> _Aim of the exercise_
Down to the last line, retype each line of the entries exactly, starting with the one that contains "Cookie Policy (924, 1031)".

> _Data for this task_

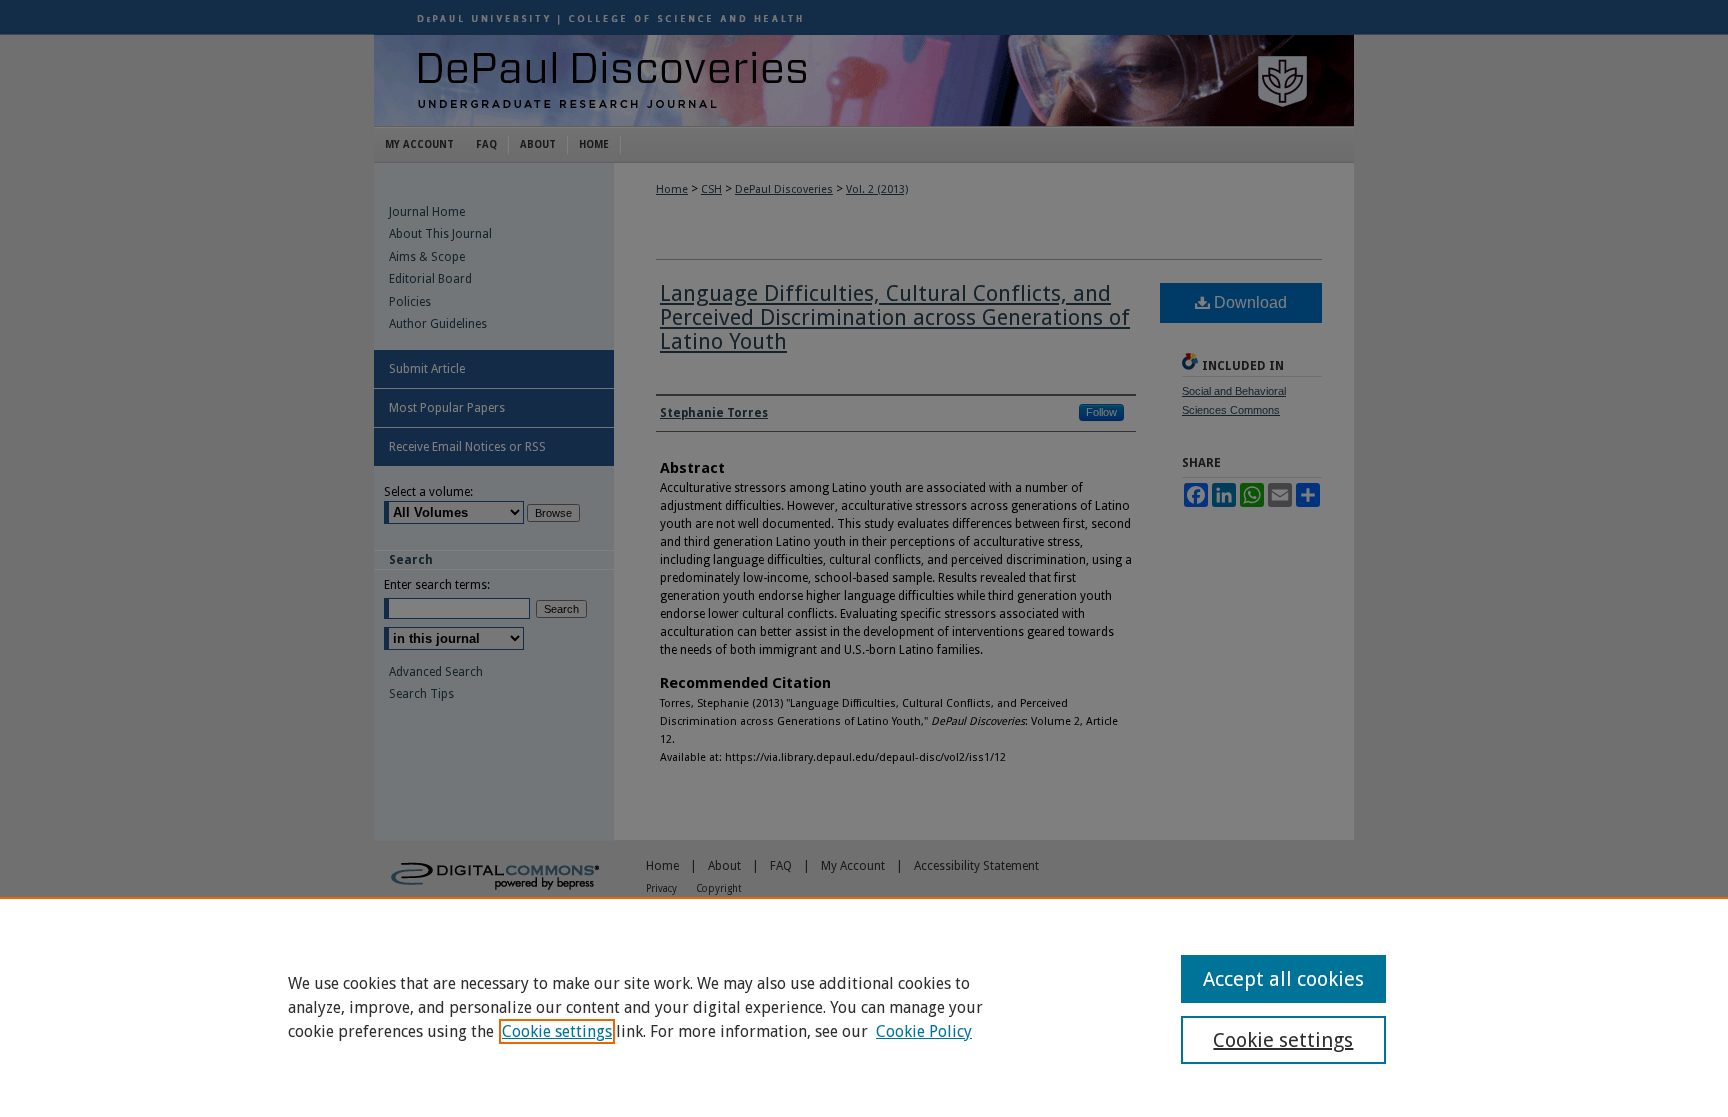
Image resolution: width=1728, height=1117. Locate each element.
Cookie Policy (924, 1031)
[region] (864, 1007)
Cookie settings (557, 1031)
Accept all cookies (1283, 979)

> _Exercise answer_
Cookie Policy (924, 1031)
[region] (864, 1007)
Cookie settings (557, 1031)
Accept all cookies (1283, 979)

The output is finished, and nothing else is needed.